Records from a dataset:
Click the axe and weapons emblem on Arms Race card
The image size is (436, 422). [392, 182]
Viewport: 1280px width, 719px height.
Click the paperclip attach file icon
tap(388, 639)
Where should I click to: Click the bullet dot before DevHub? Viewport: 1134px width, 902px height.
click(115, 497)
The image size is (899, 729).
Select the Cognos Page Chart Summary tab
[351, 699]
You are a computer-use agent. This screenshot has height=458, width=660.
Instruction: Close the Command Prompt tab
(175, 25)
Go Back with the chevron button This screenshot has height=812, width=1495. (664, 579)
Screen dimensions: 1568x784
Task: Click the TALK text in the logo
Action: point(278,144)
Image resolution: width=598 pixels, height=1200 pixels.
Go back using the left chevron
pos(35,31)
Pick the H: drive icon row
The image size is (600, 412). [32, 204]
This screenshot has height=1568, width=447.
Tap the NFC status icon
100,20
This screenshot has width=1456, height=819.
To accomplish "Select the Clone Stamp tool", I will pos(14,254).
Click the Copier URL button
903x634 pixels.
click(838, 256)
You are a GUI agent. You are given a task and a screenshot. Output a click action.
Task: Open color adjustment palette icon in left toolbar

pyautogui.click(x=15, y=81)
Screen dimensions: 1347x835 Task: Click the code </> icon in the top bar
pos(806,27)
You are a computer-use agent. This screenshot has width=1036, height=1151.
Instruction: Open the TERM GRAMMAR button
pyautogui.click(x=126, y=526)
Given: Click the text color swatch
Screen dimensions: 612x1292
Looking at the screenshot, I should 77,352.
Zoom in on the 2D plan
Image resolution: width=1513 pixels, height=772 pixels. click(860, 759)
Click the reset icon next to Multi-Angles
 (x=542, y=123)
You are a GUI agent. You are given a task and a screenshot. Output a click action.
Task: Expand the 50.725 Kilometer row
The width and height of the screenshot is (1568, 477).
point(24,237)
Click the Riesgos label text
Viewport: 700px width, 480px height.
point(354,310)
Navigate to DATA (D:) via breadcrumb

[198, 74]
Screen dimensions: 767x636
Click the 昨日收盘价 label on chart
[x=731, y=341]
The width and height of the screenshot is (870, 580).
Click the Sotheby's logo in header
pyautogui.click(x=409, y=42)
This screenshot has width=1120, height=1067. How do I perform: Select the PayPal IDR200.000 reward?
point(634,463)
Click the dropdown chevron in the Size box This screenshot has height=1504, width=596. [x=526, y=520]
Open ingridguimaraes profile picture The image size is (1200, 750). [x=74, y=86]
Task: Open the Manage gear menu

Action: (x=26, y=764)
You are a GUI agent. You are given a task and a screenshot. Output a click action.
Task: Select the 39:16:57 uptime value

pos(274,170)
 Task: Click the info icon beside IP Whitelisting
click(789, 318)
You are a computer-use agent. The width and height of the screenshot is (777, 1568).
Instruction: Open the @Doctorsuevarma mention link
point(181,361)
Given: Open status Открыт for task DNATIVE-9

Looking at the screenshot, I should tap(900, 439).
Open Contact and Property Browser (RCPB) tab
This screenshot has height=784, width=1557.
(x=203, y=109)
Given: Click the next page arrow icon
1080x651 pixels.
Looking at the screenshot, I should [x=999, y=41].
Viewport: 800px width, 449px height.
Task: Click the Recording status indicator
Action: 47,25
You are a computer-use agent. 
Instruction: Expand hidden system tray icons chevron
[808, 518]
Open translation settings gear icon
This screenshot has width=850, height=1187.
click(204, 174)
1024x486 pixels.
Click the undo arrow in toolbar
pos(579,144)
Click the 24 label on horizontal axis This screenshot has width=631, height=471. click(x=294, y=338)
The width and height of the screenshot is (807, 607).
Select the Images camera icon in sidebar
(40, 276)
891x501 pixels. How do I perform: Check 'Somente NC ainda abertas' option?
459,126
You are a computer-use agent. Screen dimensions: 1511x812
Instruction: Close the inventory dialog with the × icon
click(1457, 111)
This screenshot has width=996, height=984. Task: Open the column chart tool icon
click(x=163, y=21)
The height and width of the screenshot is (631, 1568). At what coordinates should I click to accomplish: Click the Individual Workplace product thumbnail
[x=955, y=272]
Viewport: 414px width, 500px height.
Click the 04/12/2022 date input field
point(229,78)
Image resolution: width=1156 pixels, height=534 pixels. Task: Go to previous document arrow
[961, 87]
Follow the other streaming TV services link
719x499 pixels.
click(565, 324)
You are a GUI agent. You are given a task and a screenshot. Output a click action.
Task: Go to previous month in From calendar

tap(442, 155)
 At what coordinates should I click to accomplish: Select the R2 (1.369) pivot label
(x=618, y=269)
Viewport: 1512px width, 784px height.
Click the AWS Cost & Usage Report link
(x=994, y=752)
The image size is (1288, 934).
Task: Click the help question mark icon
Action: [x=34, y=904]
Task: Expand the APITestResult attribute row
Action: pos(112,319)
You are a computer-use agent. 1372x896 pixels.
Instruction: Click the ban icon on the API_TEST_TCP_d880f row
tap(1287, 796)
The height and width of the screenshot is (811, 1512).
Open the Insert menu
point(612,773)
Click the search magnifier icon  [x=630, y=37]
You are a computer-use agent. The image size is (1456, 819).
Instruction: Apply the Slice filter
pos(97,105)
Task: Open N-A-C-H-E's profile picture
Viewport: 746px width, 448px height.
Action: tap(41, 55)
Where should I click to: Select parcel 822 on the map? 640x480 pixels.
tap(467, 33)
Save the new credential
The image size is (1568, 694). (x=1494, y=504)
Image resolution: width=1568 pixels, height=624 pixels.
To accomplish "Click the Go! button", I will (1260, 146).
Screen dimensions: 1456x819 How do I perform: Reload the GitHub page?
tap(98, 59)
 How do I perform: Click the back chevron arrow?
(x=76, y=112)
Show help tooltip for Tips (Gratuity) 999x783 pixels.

▶ **What you should do**: Write out the data from the line with "Task: Click the info" up to and including the line with "(x=618, y=269)", substituting "redo arrow" for "undo arrow" and leaving everything else unchanged.

▶ **The output**:
 Task: Click the info icon beside IP Whitelisting
click(789, 318)
You are a computer-use agent. The width and height of the screenshot is (777, 1568).
Instruction: Open the @Doctorsuevarma mention link
point(181,361)
Given: Open status Открыт for task DNATIVE-9

Looking at the screenshot, I should tap(900, 439).
Open Contact and Property Browser (RCPB) tab
This screenshot has height=784, width=1557.
(x=203, y=109)
Given: Click the next page arrow icon
1080x651 pixels.
Looking at the screenshot, I should [x=999, y=41].
Viewport: 800px width, 449px height.
Task: Click the Recording status indicator
Action: 47,25
You are a computer-use agent. 
Instruction: Expand hidden system tray icons chevron
[808, 518]
Open translation settings gear icon
This screenshot has width=850, height=1187.
click(204, 174)
1024x486 pixels.
Click the redo arrow in toolbar
pos(579,144)
Click the 24 label on horizontal axis This screenshot has width=631, height=471. click(x=294, y=338)
The width and height of the screenshot is (807, 607).
Select the Images camera icon in sidebar
(40, 276)
891x501 pixels. How do I perform: Check 'Somente NC ainda abertas' option?
459,126
You are a computer-use agent. Screen dimensions: 1511x812
Instruction: Close the inventory dialog with the × icon
click(1457, 111)
This screenshot has width=996, height=984. Task: Open the column chart tool icon
click(x=163, y=21)
The height and width of the screenshot is (631, 1568). At what coordinates should I click to accomplish: Click the Individual Workplace product thumbnail
[x=955, y=272]
Viewport: 414px width, 500px height.
Click the 04/12/2022 date input field
point(229,78)
Image resolution: width=1156 pixels, height=534 pixels. Task: Go to previous document arrow
[961, 87]
Follow the other streaming TV services link
719x499 pixels.
click(565, 324)
You are a GUI agent. You are given a task and a screenshot. Output a click action.
Task: Go to previous month in From calendar

tap(442, 155)
 At what coordinates should I click to accomplish: Select the R2 (1.369) pivot label
(x=618, y=269)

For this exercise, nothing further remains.